Neural stem cells in neuroimmunology: from brain homesotasis to therapy
Recent evidence consistently challenges the sole and limited view that neural stem/precursor cells (NPCs) may protect the central nervous system (CNS) from inflammatory damage leading to neurodegeneration exclusively throughout cell replacement. As a matter of fact, NPC transplantation may also promote CNS repair via intrinsic neuroprotective bystander capacities, mainly exerted by undifferentiated stem cells releasing, at the site of tissue damage, a milieu of neuroprotective molecules whose in situ release is temporally and spatially orchestrated by environmental needs. This milieu contains molecules (e.g. immunomodulatory substances, neurotrophic growth factors and stem cell regulators), which are constitutively expressed by NPCs for maintaining tissue homeostasis either both during development and adult life.

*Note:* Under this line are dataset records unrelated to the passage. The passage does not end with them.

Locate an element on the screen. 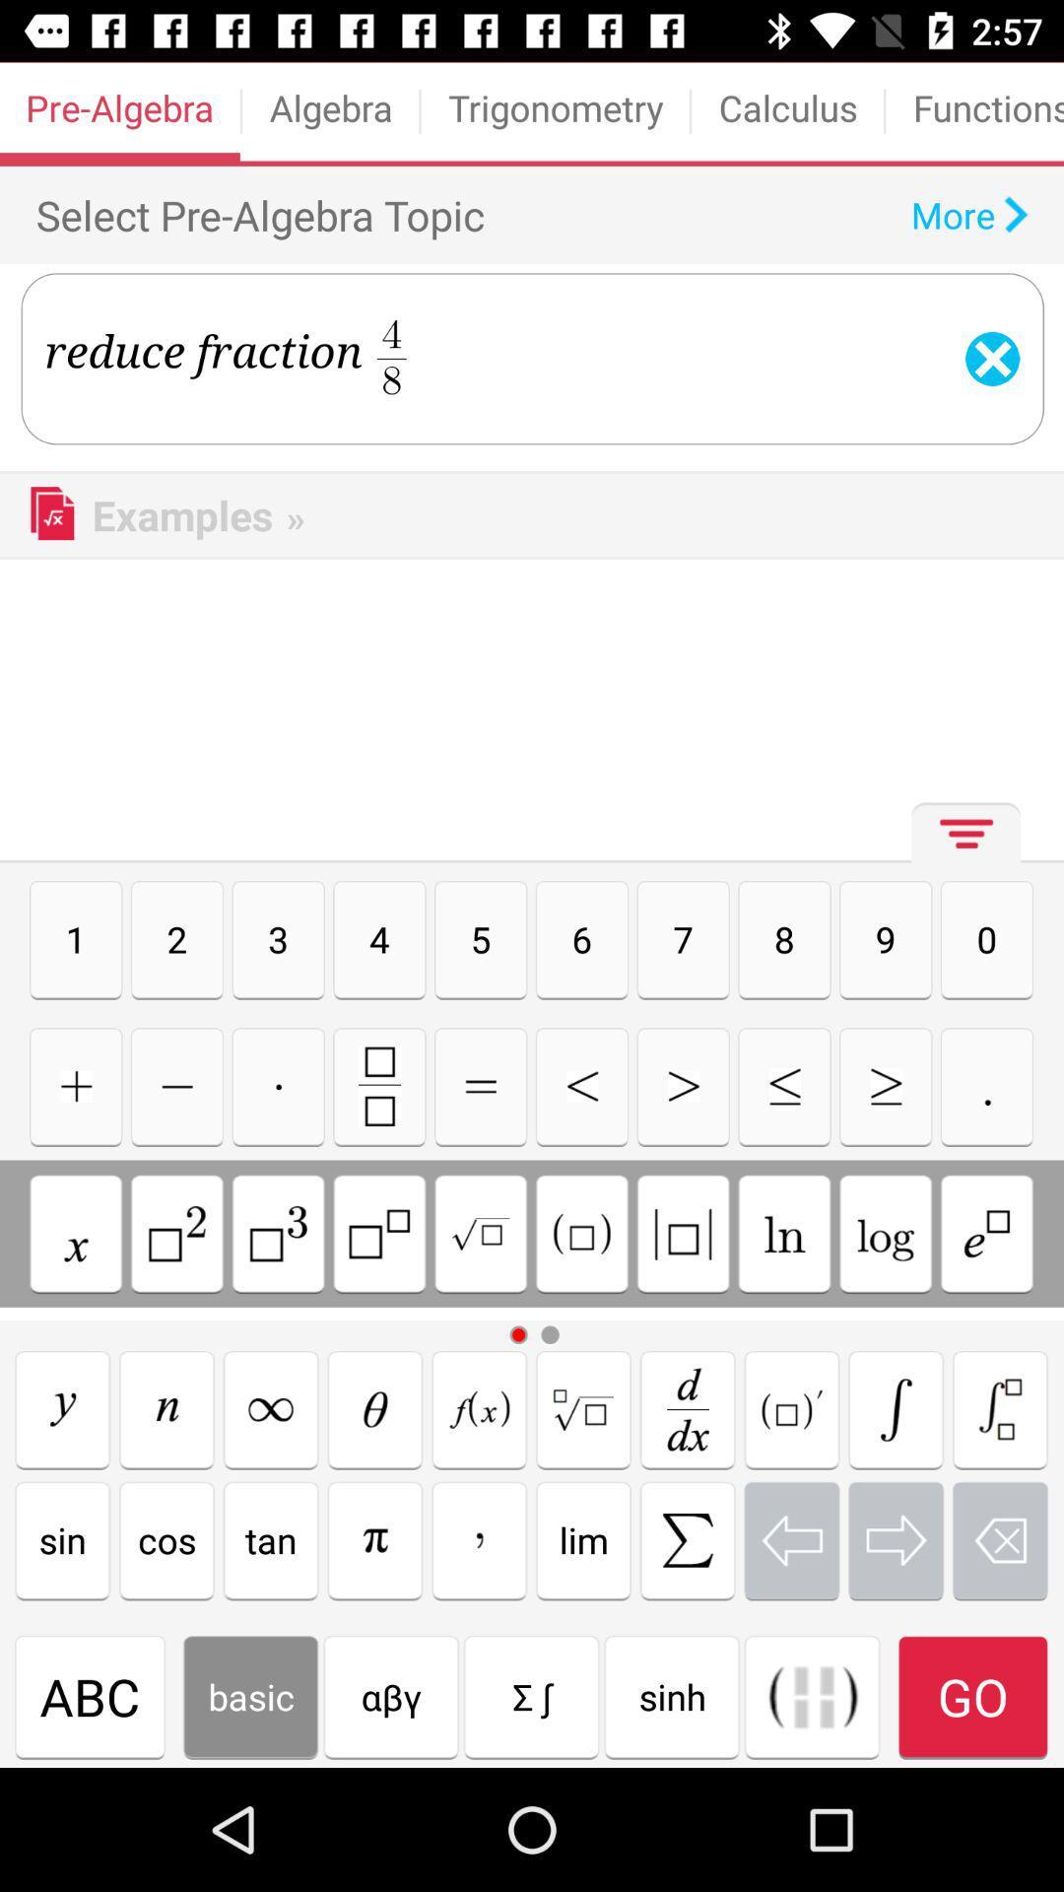 This screenshot has height=1892, width=1064. point type is located at coordinates (988, 1085).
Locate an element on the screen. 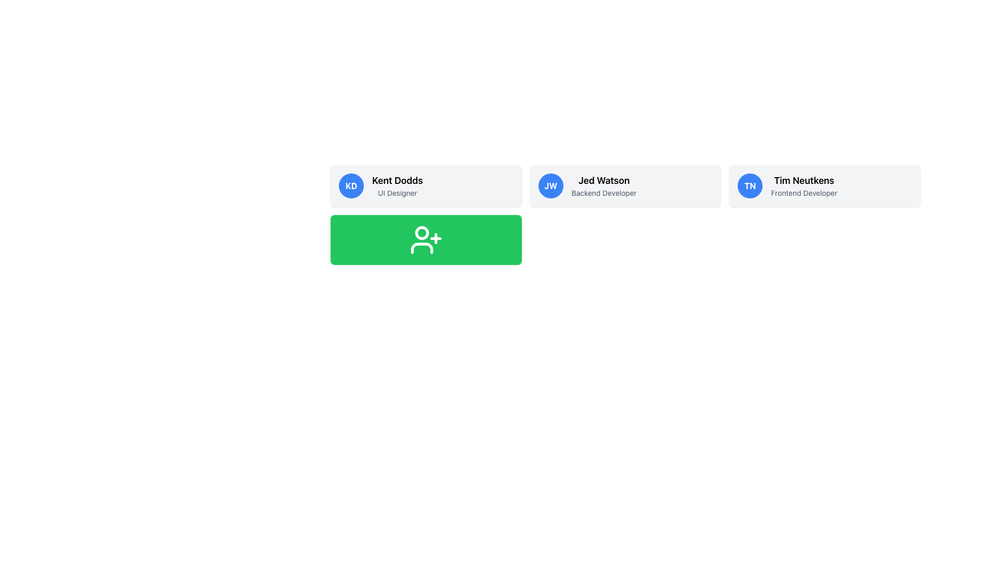 The height and width of the screenshot is (561, 998). the text label displaying 'Jed Watson', which is part of the second user profile card and is centrally aligned at the top of the card is located at coordinates (604, 180).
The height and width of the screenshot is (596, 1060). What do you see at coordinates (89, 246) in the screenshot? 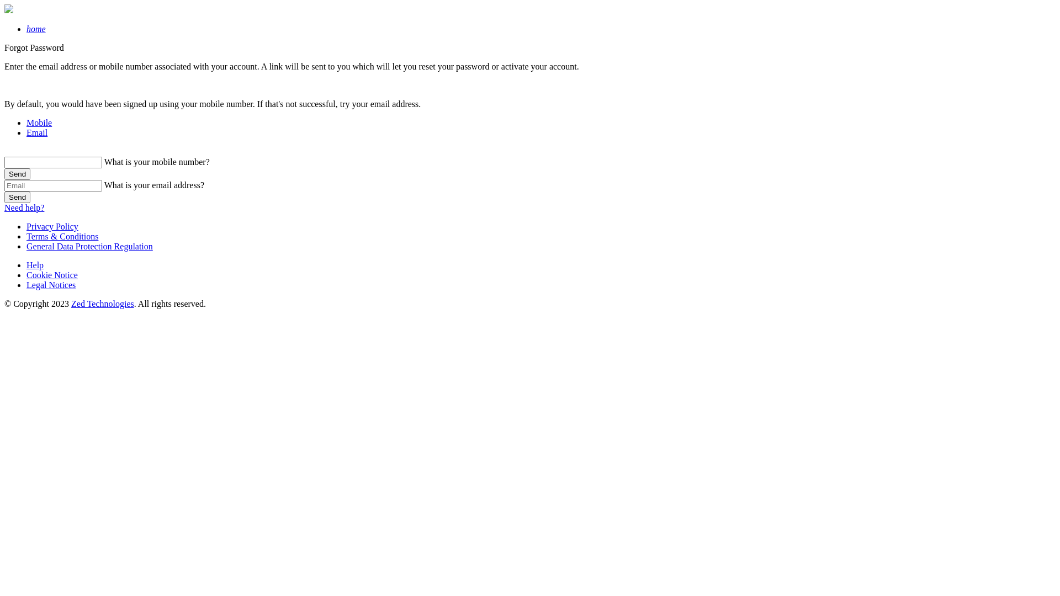
I see `'General Data Protection Regulation'` at bounding box center [89, 246].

The intrinsic nature (pleiotropism and redundancy) of these molecules as well as their ‘constitutive’ characteristics, may also reconcile data showing that other sources of somatic stem cells (e.g. mesenchymal stem cells), with very low capabilities of neural (trans) differentiation, may efficiently promote CNS repair.
Thus, cell plasticity can also be viewed as the capacity of somatic stem cells to adapt their fate and ‘therapeutic’ function(s) to specific environmental needs occurring as a result of different pathological conditions (i.e. therapeutic plasticity). The challenging ability of transplanted NPCs to protect the brain from several types of injuries using different and/or articulated bystander strategies is of pivotal importance for the future of stem cell based therapeutic approaches.